Alan Wolfe, the editor of this impressive collection, is the Dean of the Graduate Faculty at the New School for Social Research and recipient of the prestigious C. Wright Mills Award for WHOSE KEEPER? SOCIAL SCIENCE AND MORAL OBLIGATION (1989). Struck by the generational changes in all aspects of American life, Wolfe has gathered together a series of essays that reflect these changes in a wide variety of social experience: the family, the economy, the media, education, culture, race relations, and, of course, politics.

In the opening section Judith Stacey and Kathleen Gerson explore the conflicts of commitment in postmodern family life in connection with issues turning on gender, kinship, and class. Gary Alan Fine and Jay Mechling discuss the changing nature of childhood, and Claude S. Fischer notes that despite an increasingly cosmopolitan world “place” and neighborhood are still important concepts in family life.

Economics and politics dominate the second unit of essays. Fred Block writes about the United States and its trade rivals, and Katherine S. Newman ponders the cultural anxiety promoted by a weakening domestic economy. Ruth Milkman, Daniel Halle, and Frank Romo examine the problems of labor and management, the changing social contract, and insensitivity on all sides to social and technological change. Problems of race and immigration are explored by Bart Landry and Ruben G. Rumbaut. Sharon Zukin rounds things off with a grim portrait of the loss of economic and political power in our great cities.

In the third group of essays the grip of the media is described by Michael Schudson, the schools under pressure by Caroline Hodges Persell, the weakening of the medical doctor’s authority by Jonathan B. Imber, the changing character of organized religion by James D. Hunter and John S. Rice, and the mingling of popular and high culture by Gaye Tuchman.

Perhaps the strongest essay in the entire volume, J. William Gibson’s reflections on the traumatic aftermath of Vietnam, dominates the fourth section, in which we also hear from Rebecca Klatch on American conservative views of the world and from Jack Katz on the nation’s difficulties in reconciling progressive ideals with criminal justice.

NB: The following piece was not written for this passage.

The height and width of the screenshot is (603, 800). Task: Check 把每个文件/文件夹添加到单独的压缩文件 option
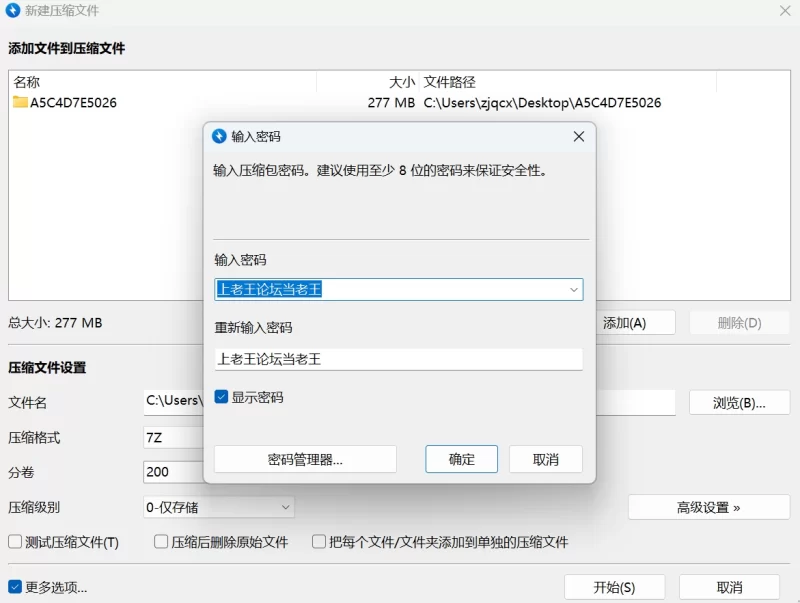pos(320,542)
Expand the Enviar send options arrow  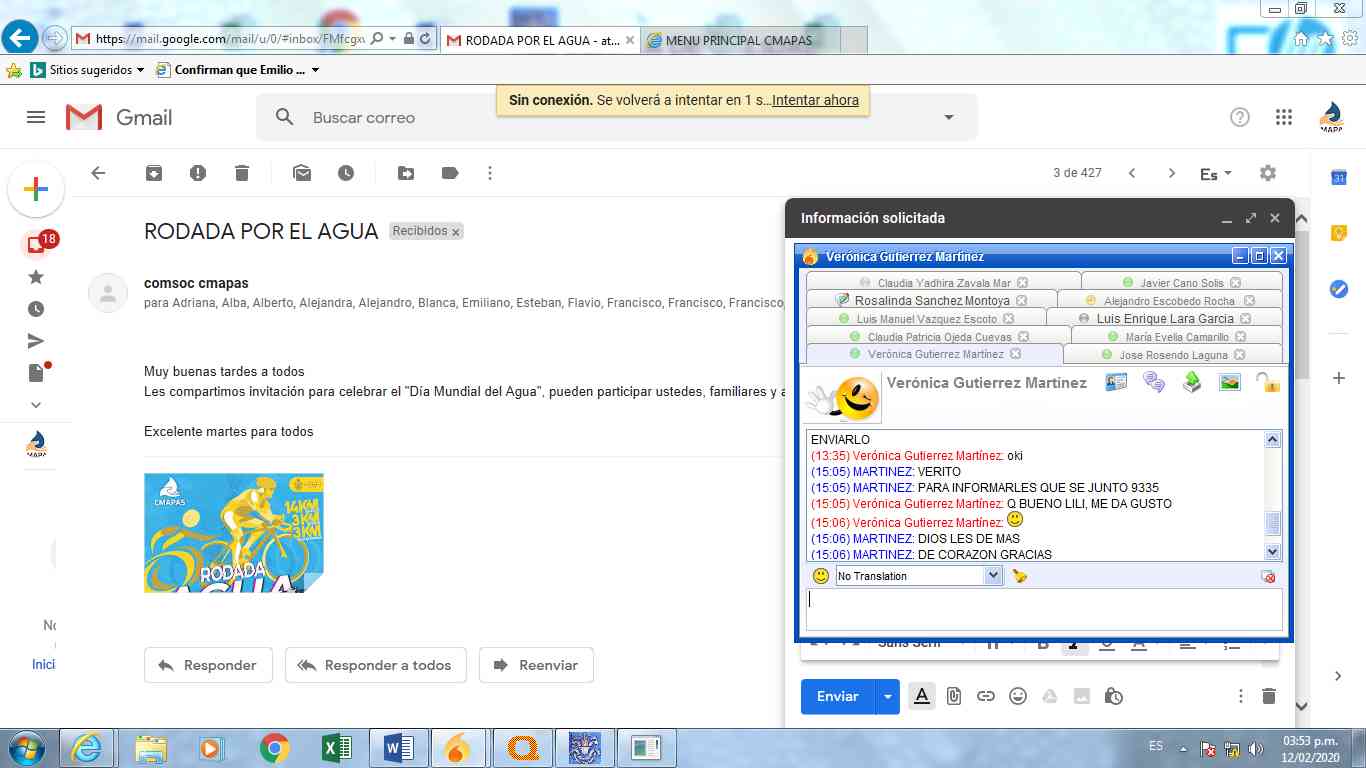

Part 5, “Emerging America,” closes the collection with an interesting study of changing concepts of time in “postindustrial” America by Carmen Sirianni and Andrea Walsh and an essay on the political response to social segmentation by Richard Madsen. Professor Wolfe tries to sum things up by urging theoretical modesty in his fellow sociologists in the face of such complex and universal change. The important thing is to “understand” what is swirling around us before we pronounce things “explained and categorized.”